China's entrance into the space could be a significant disruptive force from a pricing standpoint. Precision medicines are typically for rare disease populations, and in cancer, given to advanced patients, which result in smaller market sizes for these drugs. Drugmakers to date have responded by setting high prices for these products. But China's entrance into the precision medicine space will be one focused on achieving volume using cheaper drug and test solutions.
"The Chinese industrial model has … a cultural affinity and comfort with the idea that volume is better than high prices," Keeling said. "I've been around to every pharmaceutical manufacturing facility in the US and they're huge, but they are not as large as those being built by Chinese companies, by an order of magnitude."

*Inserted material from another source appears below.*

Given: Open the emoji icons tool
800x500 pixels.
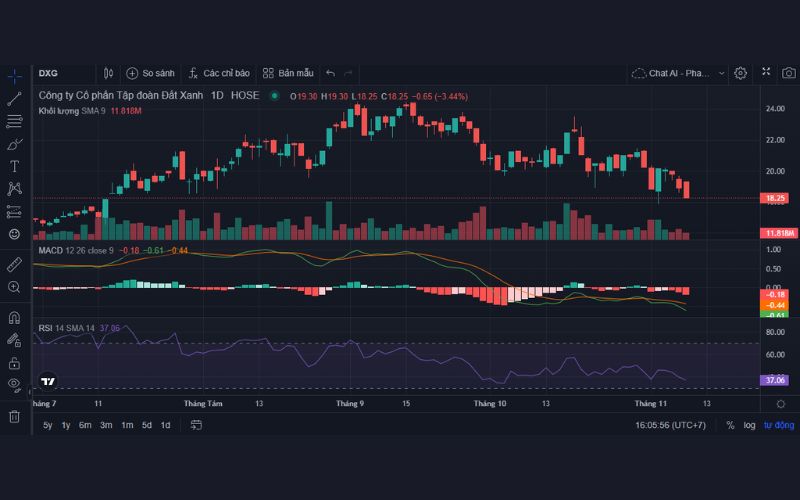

According to the report, the entry of China into precision medicine will only put a brighter spotlight on the drawbacks of how drugs and tests are developed and commercialized in the US and Europe. "This will accentuate the observation that precision medicine is already a 'high-priced' paradigm in the West, with many payers and governments balking at initial price points, opening the window for more cost-effective solutions," Keeling wrote in the report.